When RAMBUS went IPO back in 1997, I was completing work on the first preliminary patent application for InterProphet’s SiliconTCP technology, while William began his hunt for investment. RAMBUS’s IPO was on the minds of many VCs, but it wasn’t in a good way, surprisingly. RAMBUS’s 7 prior years had been fraught with changes in business model and personnel. Instead of setting up a fab, RAMBUS chose to license their technology. Finally, RAMBUS chose to make their stand on the basis of their patents. Don’t let me fool you — investors may crab about the need for “intellectual property protection” but when it comes to playing with the big boys, they believe about as much in IPR as the tooth fairy.

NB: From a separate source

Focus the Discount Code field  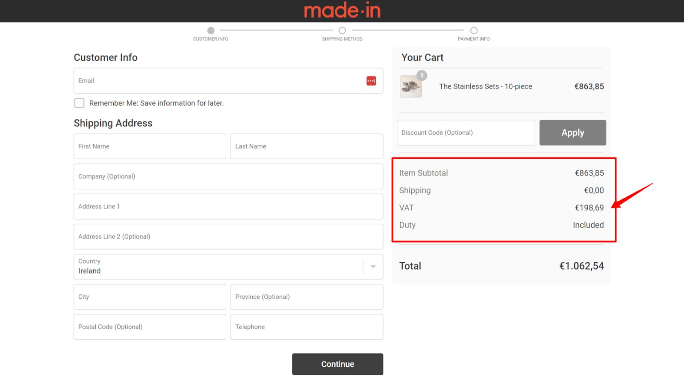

RAMBUS has been remarkably successful in defending and enhancing their patents (and yes, I know about their “steering committee” games — coming from the OS side I’ve seen Microsoft and others play the same games, even to the point of doing software patents on work pre-existing by decades). Essentially, they’ve played dirty like Intel, Hynix and all the other guys the VCs said you could never win against. But it has been a very long wild and crazy ride for the payoff — too much for the “10x in 3 years” crowd.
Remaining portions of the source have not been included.